Budding soccer stars enjoyed breaking in the new mini-pitch next to East Side Community High School on June 10. Photos by Kristin Rubisch/University Settlement

Catholic school high-risk sports teams can start playing again in May, two months after the scheduled start of the spring season, City Hall confirmed on Tuesday.   

On Monday, the Department of Education said all public high school sports teams could begin strength and conditioning training in early April and beginning competing the following month. Shortly afterward, Mayor Bill de Blasio announced that in order to make up for lost time the spring sports season would be extended until August. 

In response to questions from amNewYork Metro, a City Hall spokesperson clarified that the city’s announcement applied to all high school sports citywide in and outside of schools. 

Catholic schools have been able to play low-risk sports like golf, swimming and cross-country running and in January, Governor Andrew Cuomo gave the OK for high school sports like football, ice hockey, wrestling and basketball to resume but schools still had to wait for the green light from the mayor who remained silent for weeks after the Catholic High School Athletic Association asked for updates. 

As Catholic school communities waited for an answer,  CHSAA leadership began passing around an online petition in support of restarting all high school sports last month which has since gathered over 6,700 signatures.  In addition, Catholic school coaches, teachers and administrators called on the New York City Council to hold an emergency meeting over the return of high-risk sports. 

CHSAA Director Dominick Vulpis said the organization has been anxious to get students back out on the field to help teens regain a sense of normalcy a year into the coronavirus pandemic.

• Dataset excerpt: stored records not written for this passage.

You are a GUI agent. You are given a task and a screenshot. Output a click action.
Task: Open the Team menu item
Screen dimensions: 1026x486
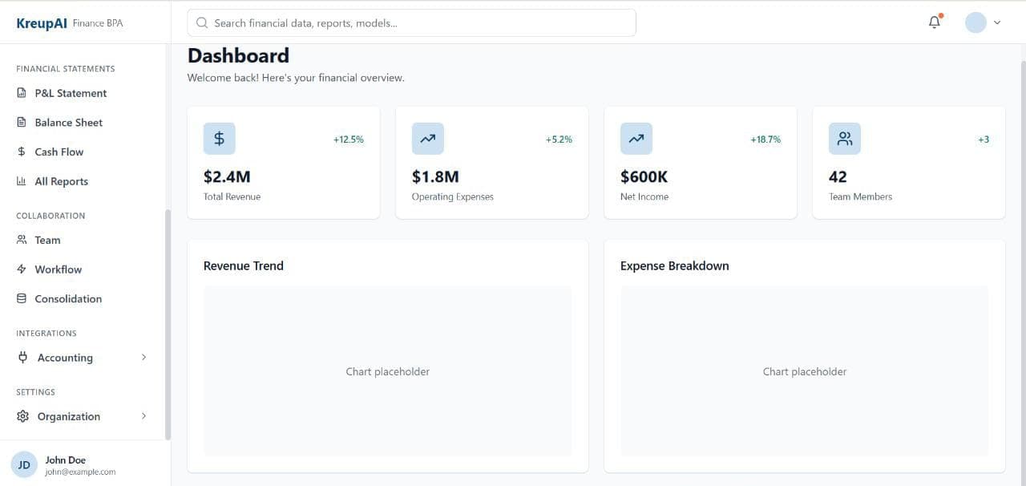click(x=46, y=240)
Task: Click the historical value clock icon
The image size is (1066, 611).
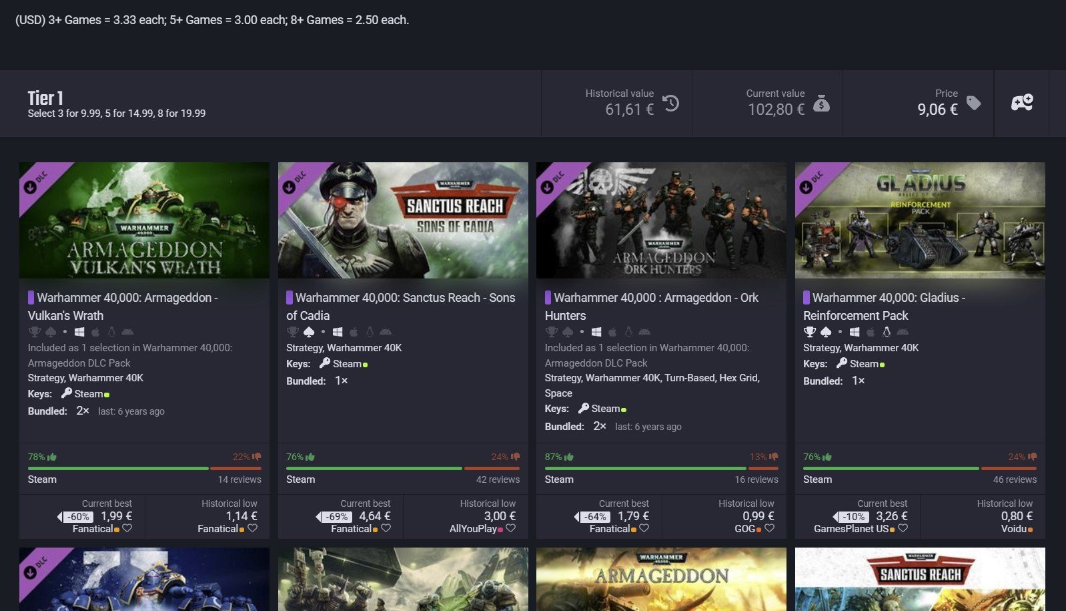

“It’s kind of a way to escape everything,” said A’riel Jackson, 16, a Junior at Bishop Loughlin Memorial High School in Fort Greene that plays basketball. “You never know what people might be going through.  This pandemic has really messed a lot of people up.” Jackson said she personally wants to play again to get back to “the fun of it” but she knows that many other students use the sport as a way to deal with troubles at home or general stress. 

Teenage years are a difficult time for many and being locked away from friends and the uncertainly of the pandemic has only exacerbated depression and anxiety, Vulpis added. “It’s so important to bring the kids back because when you talk to them you know they are hurting, they are emotionally hurting,” said Vulpis. “And we don’t want that anymore, we want to see them back out on the field in a healthy environment.”